Shaheen Statement on New Futures’ 2017 Report on the Economic Impact of Substance Misuse

May 08, 2017

(Washington DC) – U.S. Senator Jeanne Shaheen (D-NH) released the following statement on New Futures’ 2017 Report on the Economic Impact of Substance Misuse, released today.

“This report reflects the costly burden of the opioid crisis that is shared by all Granite Staters. Today’s report also shows that, thanks to the Affordable Care Act and Medicaid expansion, more Granite Staters are getting the substance misuse treatment that they need. In New Hampshire, we cannot afford to lose coverage for critical mental health and substance misuse treatment, which was guaranteed by the Affordable Care Act and would be eliminated under the House Republican healthcare plan. I will continue to do everything I can in the Senate to get resources to those on the frontlines of this crisis and ensure that Granite Staters have access to treatment so we can stem the tide of the opioid epidemic and reduce the toll levied on New Hampshire’s families, communities and economy.”

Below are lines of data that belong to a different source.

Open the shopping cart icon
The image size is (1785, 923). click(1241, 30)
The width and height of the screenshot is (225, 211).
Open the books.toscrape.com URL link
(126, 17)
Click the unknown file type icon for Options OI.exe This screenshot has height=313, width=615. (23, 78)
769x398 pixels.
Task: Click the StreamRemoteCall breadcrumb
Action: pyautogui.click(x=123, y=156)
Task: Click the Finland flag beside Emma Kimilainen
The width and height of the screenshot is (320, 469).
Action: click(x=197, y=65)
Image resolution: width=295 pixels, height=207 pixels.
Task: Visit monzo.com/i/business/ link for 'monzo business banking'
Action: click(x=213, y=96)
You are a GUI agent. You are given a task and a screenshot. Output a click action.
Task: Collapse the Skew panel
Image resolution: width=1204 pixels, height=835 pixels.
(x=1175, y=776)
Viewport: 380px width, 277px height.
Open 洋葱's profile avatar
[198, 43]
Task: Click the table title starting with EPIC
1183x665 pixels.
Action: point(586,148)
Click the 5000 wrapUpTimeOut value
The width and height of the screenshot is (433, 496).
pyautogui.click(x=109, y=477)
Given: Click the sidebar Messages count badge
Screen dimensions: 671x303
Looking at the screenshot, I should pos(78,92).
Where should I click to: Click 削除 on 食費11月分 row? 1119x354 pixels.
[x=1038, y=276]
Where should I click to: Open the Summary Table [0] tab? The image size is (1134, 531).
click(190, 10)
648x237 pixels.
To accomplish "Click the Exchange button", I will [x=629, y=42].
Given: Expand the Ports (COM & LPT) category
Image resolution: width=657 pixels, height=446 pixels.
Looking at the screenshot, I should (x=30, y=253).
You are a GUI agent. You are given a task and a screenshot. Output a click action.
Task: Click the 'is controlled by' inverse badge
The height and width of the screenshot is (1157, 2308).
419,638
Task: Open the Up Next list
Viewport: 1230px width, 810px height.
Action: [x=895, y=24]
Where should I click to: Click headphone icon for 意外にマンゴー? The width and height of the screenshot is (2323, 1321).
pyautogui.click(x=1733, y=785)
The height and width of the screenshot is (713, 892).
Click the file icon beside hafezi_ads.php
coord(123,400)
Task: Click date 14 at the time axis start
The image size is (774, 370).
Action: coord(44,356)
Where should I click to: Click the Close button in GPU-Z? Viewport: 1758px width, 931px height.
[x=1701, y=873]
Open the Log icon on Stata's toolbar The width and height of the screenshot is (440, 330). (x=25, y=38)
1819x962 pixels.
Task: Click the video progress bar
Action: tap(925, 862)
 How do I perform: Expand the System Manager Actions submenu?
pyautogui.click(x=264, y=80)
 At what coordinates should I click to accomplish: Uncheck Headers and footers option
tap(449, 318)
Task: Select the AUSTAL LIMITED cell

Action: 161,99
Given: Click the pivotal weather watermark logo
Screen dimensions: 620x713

Among its many findings, today’s report found that:

  • At $2.36 billion, substance misuse imposes a cost on New Hampshire equal to $1,780 for every individual living in the state.
  • The productivity cost of substance misuse ($1.56 billion) reduces state and local revenue by $87.6 million annually.
  • Nearly $45 million was spent on substance use disorder treatment in New Hampshire in 2014 and increased substantially in 2015 as a result of the expansion of New Hampshire’s Medicaid program.
  • The Affordable Care Act and requirements for substance use disorder treatment coverage resulted in an increase in insurance claims for substance abuse treatment in New Hampshire from 63,000 in 2012 to over 390,000 in 2014.
  • Medicaid expansion in New Hampshire increased Medicaid funded substance use disorder treatment claims by 34,000, in 2015 (not including medically assisted treatments). Approximately 10,700 individuals received substance use disorder treatments as a result of Medicaid expansion. Because Medicaid expansion required no state government match in 2015 (or 2016), this increase in treatment came at no cost to New Hampshire.